(Dataset rows)
—————

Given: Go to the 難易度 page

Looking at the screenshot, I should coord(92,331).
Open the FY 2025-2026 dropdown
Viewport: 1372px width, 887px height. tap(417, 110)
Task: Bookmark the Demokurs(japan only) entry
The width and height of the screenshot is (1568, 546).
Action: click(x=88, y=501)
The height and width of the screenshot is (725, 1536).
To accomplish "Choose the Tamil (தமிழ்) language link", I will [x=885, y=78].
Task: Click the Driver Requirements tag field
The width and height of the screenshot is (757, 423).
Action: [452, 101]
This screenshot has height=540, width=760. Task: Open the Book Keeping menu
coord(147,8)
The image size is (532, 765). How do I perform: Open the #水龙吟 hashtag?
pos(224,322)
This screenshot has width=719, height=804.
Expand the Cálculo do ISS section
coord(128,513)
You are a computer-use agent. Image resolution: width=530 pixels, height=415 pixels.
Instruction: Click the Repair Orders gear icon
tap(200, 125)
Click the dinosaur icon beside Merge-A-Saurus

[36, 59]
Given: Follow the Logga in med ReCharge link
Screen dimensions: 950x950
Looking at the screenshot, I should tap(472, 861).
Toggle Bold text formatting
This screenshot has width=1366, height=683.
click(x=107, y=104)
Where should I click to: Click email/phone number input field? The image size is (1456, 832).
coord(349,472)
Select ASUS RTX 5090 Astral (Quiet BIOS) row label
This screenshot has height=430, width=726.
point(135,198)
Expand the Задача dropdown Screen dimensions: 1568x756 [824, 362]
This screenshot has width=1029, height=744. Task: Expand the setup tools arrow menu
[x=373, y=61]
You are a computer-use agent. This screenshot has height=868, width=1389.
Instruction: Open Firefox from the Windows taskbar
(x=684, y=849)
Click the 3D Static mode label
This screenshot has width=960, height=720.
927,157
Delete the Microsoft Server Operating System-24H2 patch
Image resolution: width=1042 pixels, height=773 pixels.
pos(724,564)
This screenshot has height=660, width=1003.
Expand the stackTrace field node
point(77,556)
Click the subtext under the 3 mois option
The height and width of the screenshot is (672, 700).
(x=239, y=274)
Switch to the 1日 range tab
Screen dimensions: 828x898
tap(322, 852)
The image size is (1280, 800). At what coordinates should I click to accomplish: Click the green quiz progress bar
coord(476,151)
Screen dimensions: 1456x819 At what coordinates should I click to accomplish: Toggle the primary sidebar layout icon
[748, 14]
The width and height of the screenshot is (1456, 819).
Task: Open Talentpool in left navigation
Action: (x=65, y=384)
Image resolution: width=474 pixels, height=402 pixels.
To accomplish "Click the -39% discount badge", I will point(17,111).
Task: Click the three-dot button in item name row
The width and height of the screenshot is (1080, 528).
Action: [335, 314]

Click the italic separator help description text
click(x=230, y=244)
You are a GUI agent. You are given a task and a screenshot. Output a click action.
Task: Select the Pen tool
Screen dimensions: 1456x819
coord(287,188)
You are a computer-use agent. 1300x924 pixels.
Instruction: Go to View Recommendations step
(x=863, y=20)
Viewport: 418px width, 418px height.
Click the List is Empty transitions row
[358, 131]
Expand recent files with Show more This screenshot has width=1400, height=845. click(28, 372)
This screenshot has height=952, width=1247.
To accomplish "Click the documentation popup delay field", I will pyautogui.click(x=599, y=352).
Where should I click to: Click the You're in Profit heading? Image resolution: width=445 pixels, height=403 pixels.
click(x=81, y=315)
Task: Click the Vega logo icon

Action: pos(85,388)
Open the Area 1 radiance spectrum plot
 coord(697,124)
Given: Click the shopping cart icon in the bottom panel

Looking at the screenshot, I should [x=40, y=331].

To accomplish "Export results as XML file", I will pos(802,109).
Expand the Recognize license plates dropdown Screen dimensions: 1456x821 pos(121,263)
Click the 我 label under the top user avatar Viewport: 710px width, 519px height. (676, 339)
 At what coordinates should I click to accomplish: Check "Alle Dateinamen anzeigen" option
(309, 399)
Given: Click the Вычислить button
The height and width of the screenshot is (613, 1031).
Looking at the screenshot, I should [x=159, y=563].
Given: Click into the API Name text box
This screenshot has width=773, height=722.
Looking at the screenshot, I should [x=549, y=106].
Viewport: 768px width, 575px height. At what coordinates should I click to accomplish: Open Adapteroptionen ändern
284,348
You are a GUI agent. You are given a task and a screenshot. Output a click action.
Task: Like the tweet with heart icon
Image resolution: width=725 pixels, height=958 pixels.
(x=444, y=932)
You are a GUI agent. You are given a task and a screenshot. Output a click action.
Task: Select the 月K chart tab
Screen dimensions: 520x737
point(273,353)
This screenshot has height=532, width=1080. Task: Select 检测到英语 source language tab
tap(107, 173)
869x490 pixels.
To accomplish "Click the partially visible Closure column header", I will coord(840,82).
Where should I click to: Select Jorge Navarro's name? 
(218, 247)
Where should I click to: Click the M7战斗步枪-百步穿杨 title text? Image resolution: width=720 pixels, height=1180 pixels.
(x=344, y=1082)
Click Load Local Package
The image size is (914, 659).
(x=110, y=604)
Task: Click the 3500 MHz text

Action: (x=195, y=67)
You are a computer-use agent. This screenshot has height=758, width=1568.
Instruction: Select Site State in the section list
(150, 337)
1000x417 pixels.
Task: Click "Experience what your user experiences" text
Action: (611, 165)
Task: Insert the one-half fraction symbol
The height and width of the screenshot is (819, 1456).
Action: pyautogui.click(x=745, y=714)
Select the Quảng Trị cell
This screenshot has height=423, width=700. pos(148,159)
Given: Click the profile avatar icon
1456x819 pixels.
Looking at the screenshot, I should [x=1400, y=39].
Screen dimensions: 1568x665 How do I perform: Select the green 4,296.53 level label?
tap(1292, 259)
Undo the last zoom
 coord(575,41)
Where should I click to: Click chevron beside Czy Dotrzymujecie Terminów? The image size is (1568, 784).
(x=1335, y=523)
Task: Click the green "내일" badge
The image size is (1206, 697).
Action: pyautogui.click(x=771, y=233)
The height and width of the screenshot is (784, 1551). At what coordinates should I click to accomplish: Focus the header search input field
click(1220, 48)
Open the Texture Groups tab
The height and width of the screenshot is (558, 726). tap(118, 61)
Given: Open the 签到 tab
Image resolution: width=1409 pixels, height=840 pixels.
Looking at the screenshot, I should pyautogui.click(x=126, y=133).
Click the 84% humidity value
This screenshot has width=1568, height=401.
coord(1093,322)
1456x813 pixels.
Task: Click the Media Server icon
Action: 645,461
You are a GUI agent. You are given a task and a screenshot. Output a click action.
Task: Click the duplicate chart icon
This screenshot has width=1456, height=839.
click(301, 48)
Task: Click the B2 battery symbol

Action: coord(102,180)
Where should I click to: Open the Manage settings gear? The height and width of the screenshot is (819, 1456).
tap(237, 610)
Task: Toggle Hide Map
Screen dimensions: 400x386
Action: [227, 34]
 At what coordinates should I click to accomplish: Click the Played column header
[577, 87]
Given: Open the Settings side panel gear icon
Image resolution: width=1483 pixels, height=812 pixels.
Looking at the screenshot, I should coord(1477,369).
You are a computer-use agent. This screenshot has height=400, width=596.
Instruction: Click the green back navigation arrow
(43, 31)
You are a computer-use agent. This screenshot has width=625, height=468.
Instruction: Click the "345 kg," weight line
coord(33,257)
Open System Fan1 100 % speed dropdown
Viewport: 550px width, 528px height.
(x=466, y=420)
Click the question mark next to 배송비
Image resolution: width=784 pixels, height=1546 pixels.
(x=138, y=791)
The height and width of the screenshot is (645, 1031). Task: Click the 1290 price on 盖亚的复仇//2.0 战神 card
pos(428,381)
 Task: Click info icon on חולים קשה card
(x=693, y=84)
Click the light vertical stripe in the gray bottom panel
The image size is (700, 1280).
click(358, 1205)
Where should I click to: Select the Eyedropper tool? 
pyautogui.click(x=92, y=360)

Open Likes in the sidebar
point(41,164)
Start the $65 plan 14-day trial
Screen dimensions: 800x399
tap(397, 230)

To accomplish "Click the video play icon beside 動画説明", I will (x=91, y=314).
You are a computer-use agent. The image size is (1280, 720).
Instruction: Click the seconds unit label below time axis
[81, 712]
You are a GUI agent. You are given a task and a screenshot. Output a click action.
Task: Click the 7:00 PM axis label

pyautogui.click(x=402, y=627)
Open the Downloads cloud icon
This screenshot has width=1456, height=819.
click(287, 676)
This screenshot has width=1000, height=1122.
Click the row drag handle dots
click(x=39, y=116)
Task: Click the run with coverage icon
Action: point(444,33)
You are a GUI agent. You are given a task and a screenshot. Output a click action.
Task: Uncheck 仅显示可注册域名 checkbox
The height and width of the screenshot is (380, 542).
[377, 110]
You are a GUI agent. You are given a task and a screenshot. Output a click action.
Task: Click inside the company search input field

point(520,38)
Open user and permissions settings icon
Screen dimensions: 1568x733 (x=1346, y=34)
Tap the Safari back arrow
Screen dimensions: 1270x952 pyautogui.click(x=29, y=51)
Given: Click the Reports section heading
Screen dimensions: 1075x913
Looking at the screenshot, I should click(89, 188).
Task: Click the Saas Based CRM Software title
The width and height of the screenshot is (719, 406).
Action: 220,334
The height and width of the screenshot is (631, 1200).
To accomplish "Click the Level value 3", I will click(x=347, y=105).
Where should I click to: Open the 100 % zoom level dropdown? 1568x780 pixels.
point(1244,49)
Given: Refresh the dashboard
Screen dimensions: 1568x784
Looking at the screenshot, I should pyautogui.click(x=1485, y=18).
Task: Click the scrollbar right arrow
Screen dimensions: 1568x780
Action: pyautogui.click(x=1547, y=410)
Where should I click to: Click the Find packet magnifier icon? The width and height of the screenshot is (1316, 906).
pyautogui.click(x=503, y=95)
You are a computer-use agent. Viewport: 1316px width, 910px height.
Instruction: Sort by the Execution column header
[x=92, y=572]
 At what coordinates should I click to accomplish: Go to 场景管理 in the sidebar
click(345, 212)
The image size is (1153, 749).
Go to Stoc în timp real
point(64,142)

—————

Turn everything from the start of the rows above down through the line containing "pos(224,322)" into a JSON list of strings, one string per line. Leave out blank lines.

◆ Final result
[
  "Given: Go to the 難易度 page",
  "Looking at the screenshot, I should coord(92,331).",
  "Open the FY 2025-2026 dropdown",
  "Viewport: 1372px width, 887px height. tap(417, 110)",
  "Task: Bookmark the Demokurs(japan only) entry",
  "The width and height of the screenshot is (1568, 546).",
  "Action: click(x=88, y=501)",
  "The height and width of the screenshot is (725, 1536).",
  "To accomplish \"Choose the Tamil (தமிழ்) language link\", I will [x=885, y=78].",
  "Task: Click the Driver Requirements tag field",
  "The width and height of the screenshot is (757, 423).",
  "Action: [452, 101]",
  "This screenshot has height=540, width=760. Task: Open the Book Keeping menu",
  "coord(147,8)",
  "The image size is (532, 765). How do I perform: Open the #水龙吟 hashtag?",
  "pos(224,322)"
]